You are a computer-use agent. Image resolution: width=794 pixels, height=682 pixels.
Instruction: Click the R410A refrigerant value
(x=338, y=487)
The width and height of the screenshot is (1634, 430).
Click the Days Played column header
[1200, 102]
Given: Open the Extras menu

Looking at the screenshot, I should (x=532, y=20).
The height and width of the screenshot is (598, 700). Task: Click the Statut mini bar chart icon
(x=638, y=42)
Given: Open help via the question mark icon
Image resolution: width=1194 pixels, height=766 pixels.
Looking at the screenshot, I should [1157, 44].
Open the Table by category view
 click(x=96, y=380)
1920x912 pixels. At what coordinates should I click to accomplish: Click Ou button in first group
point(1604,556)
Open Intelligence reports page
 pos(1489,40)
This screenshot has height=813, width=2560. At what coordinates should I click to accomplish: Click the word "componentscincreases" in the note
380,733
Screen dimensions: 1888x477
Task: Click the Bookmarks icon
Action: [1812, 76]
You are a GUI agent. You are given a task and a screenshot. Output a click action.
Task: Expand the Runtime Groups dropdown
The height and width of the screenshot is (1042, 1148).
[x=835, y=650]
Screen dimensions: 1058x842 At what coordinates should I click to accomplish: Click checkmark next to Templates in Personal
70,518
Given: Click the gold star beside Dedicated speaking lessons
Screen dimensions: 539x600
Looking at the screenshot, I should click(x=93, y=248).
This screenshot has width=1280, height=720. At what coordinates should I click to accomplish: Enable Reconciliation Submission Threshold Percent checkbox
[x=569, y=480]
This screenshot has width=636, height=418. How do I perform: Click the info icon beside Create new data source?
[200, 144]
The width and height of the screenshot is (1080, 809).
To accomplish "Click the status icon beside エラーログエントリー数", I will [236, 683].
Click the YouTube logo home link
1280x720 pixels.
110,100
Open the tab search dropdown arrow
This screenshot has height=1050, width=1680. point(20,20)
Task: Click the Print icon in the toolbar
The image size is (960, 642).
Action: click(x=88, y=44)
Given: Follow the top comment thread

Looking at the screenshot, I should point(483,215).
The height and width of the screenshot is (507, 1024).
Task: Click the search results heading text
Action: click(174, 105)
■ ■ ■
All that is needed is the number of lines in the material containing the string "agent".

2